*EXERCISE BRIEF*: Say how many lines in the entries hold the word "will", and reply with that number only.

*DATA IN THIS EXERCISE*:
————
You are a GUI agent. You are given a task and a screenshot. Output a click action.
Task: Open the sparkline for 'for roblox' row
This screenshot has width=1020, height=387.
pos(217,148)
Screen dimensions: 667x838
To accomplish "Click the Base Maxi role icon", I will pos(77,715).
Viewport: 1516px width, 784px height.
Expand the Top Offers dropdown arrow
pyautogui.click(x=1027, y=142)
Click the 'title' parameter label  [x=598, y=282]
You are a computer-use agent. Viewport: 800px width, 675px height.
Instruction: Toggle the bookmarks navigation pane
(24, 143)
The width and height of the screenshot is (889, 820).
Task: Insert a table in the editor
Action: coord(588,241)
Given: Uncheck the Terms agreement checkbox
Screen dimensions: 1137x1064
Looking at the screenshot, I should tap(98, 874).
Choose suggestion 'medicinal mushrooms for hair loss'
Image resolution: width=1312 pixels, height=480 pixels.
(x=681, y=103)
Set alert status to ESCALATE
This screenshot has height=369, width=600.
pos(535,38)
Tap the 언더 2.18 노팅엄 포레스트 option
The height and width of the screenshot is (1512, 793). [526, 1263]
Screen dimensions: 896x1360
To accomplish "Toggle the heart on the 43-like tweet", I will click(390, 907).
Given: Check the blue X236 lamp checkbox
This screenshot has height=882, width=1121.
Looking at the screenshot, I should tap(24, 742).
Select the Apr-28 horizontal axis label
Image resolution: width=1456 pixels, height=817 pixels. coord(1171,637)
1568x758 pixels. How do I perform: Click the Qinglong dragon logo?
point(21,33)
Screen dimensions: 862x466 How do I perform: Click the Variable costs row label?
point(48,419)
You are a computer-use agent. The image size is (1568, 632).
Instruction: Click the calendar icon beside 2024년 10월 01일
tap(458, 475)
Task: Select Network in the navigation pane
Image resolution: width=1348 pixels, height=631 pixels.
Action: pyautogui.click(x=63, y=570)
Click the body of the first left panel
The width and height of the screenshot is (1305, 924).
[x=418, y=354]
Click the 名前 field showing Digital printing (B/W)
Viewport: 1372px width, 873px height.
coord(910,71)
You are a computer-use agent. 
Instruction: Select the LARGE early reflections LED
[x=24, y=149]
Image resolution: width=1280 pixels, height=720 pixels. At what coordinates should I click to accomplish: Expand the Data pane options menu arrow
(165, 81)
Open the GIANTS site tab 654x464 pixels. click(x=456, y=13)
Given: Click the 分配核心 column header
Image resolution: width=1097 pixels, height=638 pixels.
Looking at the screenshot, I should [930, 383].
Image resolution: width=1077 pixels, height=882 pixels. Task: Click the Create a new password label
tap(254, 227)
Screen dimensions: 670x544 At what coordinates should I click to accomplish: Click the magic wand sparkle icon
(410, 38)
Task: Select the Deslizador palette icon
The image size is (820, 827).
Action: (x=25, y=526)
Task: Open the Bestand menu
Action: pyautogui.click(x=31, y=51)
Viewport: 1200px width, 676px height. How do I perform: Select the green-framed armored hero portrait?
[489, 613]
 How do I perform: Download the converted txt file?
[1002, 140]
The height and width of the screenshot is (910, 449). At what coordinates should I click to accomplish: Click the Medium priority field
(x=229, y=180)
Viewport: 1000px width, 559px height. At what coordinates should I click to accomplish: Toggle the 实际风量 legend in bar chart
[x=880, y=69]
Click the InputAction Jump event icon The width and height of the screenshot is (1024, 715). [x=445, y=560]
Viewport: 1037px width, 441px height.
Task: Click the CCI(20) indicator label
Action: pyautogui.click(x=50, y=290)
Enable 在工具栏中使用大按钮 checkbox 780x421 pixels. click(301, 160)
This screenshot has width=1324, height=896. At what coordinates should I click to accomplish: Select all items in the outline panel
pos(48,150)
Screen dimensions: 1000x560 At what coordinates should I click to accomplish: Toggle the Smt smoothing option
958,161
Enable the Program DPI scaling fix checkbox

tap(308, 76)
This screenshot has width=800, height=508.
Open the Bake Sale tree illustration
————
*TASK RESPONSE*: 2